Clearly there’s much room for progress here. But progress seems feasible, and quite valuable. With just a bit more astronomy calculation effort, we may be able to learn something substantial about just how common are aliens in spacetime!
"Why? If no extinctions occur knowledge will be preserved."
Really? I think the Romans would disagree.
"Metals don't disappear when you use them, you can recycle them so again."
Second Law of Thermodynamics? Yes, you can recycle, but each time you do so, some of the source metal will be lost.
"Abundant amounts of metals exist on every asteroid, planetoid and rocky planet out there"
True. But we can also make synthetic gasoline. The reason we don't is because it takes more energy to make gas that way than you get back from burning it. So it's not economical.

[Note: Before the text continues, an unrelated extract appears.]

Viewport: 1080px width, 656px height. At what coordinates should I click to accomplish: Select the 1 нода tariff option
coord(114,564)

I'm not saying that interstellar colonization is impossible - just that nothing is a simple as you think. Plus, the Fermi Paradox + Von Neumann's work together seems to support the notion that interstellar colonization is extremely extremely unlikely. Else...Where is everybody?
"Over that period of time, everything will be learned and forgotten again and again."

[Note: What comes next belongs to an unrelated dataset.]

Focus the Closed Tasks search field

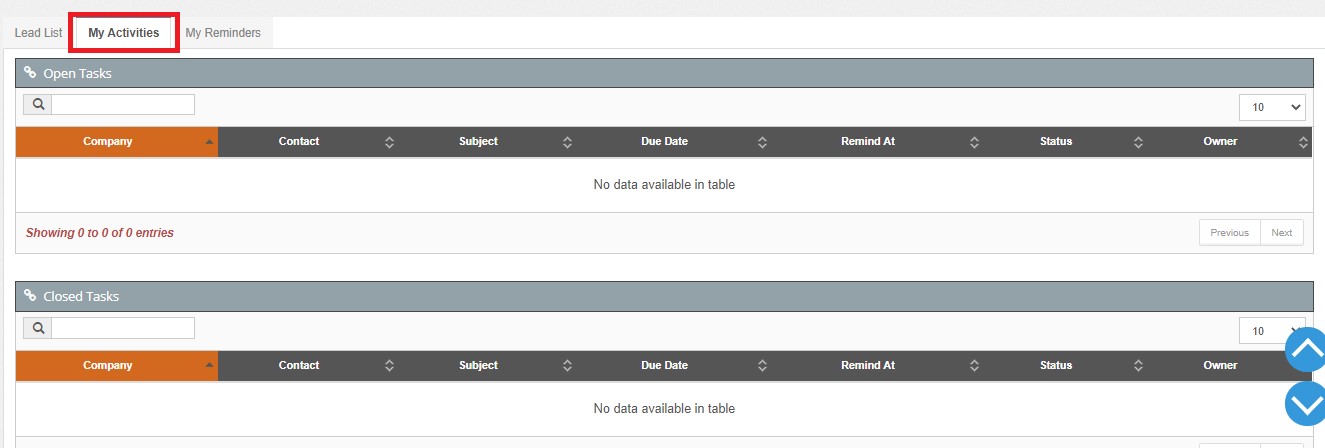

Why? If no extinctions occur knowledge will be preserved.
"But extracting and transmitting that energy also require other natural resources (e.g. precious metals and semi-conductors, rare elements). And even on scales close to today's energy requirements - those resources are close to exhaustion. And we've been using them only a century or so. No. It's not clearly sustainable."
Metals don't disappear when you use them, you can recycle them so again, if there are enough of them in year 1 there will be enough of them in year 100 million. Abundant amounts of metals exist on every asteroid, planetoid and rocky planet out there. In the near future there will be a transition from the current state of scarce energy and abundant minerals to one of abundant energy and scarce minerals, that's when space mining will kick-off.